Opdracht A:
Herhaal letterlijk de regels uit de records vanaf de regel met "Join as PRO (321, 11)" tot en met de regel met "Pleasant Ridge (34, 2264)".

--- Bronfragment ---

Wiel Kusters nam afgelopen voorjaar afscheid als hoogleraar letterkunde aan de universiteit van Maastricht. Daarmee sloot hij een literatuurwetenschappelijke carrière af die als eerste mijlpaal een proefschrift kende over een cyclus gedichten van Gerrit Kouwenaar. Nu verscheen een bundeling van artikelen over een breed scala aan schrijvers en dichters. Waaronder Kouwenaar, natuurlijk.
De schrijver als Killer
Kusters promoveerde in 1986 op een proefschrift over Kouwenaars gedichtencyclus ‘Weg/verdwenen’. Titel: De killer. Het was een hoogtepunt en in zekere zin eindpunt van de ergocentrische literatuurbenadering: de literaire tekst stond centraal en alleen zorgvuldige close-reading kon de geheimen ervan aan het licht brengen. De buitenwacht sprak vol ontzag (of sarcasme) over het aantal pagina’s geleerdheid per dichtregel van Kouwenaar. Enig afkeurend gemompel klonk op uit de academische gelederen. Niet omdat Kusters verdacht leesbaar was, maar omdat hij teksten ‘van buiten’ inzette ter verheldering. Bij voorbeeld krantenartikelen over de afbraak van de galerie van het Amsterdamse Paleis voor de Volksvlijt. En die waren van de hand van – o huiver – de vader van de dichter. Biografisme! Doodzonde! En het laatste hoofdstuk was gewijd aan de poetica (de literatuuropvatting) van Kouwenaar. Werd daar niet de weg terug van tekst naar schrijver ingeslagen? Afijn. Kusters promoveerde en de rest is geschiedenis. Hij publiceerde onverdroten leesbare artikelen die ontspannen omgingen met poëzie en publiceerde zelfs een biografie over Pierre Kemp. Enige maanden geleden nam hij afscheid als hoogleraar en verscheen een bundeling van negentien essays over proza en poëzie. Die waren tussen 1993 en 2009 gepubliceerd in literaire tijdschriften, in thematische bundelingen (´Oostende in de literatuur´, ´De Zuiderzee verbeeld´), in huldebundels (voor Fens en Brems), monografieën (over Bloem en Hermans) en zelfs in het Tijdschrift voor Geneeskunde en Ethiek.

--- De gegevens ---

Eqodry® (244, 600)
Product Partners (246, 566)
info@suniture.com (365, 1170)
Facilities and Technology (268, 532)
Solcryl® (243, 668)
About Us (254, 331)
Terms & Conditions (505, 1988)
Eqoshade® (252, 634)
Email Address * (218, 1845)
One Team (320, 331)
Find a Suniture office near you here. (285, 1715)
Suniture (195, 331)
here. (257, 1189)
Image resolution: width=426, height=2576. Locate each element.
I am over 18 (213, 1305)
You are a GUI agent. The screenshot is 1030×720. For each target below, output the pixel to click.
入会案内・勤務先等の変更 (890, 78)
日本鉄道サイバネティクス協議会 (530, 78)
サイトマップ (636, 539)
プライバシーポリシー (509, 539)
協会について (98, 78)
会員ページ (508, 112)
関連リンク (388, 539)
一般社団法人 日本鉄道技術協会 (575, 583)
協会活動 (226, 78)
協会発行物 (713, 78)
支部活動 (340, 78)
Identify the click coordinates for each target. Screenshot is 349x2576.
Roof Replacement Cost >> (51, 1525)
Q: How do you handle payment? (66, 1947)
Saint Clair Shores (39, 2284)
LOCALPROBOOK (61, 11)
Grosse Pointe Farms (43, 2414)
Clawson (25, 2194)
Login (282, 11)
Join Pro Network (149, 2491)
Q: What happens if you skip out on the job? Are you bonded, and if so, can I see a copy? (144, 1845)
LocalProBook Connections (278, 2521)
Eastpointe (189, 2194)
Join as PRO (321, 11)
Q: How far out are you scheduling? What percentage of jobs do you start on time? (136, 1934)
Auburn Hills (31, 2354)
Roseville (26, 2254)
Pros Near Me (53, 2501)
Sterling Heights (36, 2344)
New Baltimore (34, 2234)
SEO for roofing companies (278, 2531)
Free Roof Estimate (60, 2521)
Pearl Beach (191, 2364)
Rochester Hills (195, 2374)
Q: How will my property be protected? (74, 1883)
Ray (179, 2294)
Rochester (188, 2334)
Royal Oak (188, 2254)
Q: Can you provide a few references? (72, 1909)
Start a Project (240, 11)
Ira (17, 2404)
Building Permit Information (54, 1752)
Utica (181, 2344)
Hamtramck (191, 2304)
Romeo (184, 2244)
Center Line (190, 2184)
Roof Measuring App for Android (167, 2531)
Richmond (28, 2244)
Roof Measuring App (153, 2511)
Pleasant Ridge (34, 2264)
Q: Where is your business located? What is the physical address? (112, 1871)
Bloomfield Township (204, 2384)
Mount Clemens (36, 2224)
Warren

---

Opdracht B:
Beantwoord deze vragen over het bronfragment over Wiel Kusters:
(i) Aan welke universiteit was Kusters hoogleraar letterkunde?
(ii) Over wie publiceerde Kusters een biografie?
(iii) Tussen welke jaren werden de negentien gebundelde essays gepubliceerd?

Resultaat A:
Join as PRO (321, 11)
Q: How far out are you scheduling? What percentage of jobs do you start on time? (136, 1934)
Auburn Hills (31, 2354)
Roseville (26, 2254)
Pros Near Me (53, 2501)
Sterling Heights (36, 2344)
New Baltimore (34, 2234)
SEO for roofing companies (278, 2531)
Free Roof Estimate (60, 2521)
Pearl Beach (191, 2364)
Rochester Hills (195, 2374)
Q: How will my property be protected? (74, 1883)
Ray (179, 2294)
Rochester (188, 2334)
Royal Oak (188, 2254)
Q: Can you provide a few references? (72, 1909)
Start a Project (240, 11)
Ira (17, 2404)
Building Permit Information (54, 1752)
Utica (181, 2344)
Hamtramck (191, 2304)
Romeo (184, 2244)
Center Line (190, 2184)
Roof Measuring App for Android (167, 2531)
Richmond (28, 2244)
Roof Measuring App (153, 2511)
Pleasant Ridge (34, 2264)

Resultaat B:
(i) Aan de universiteit van Maastricht.
(ii) Over Pierre Kemp.
(iii) Tussen 1993 en 2009.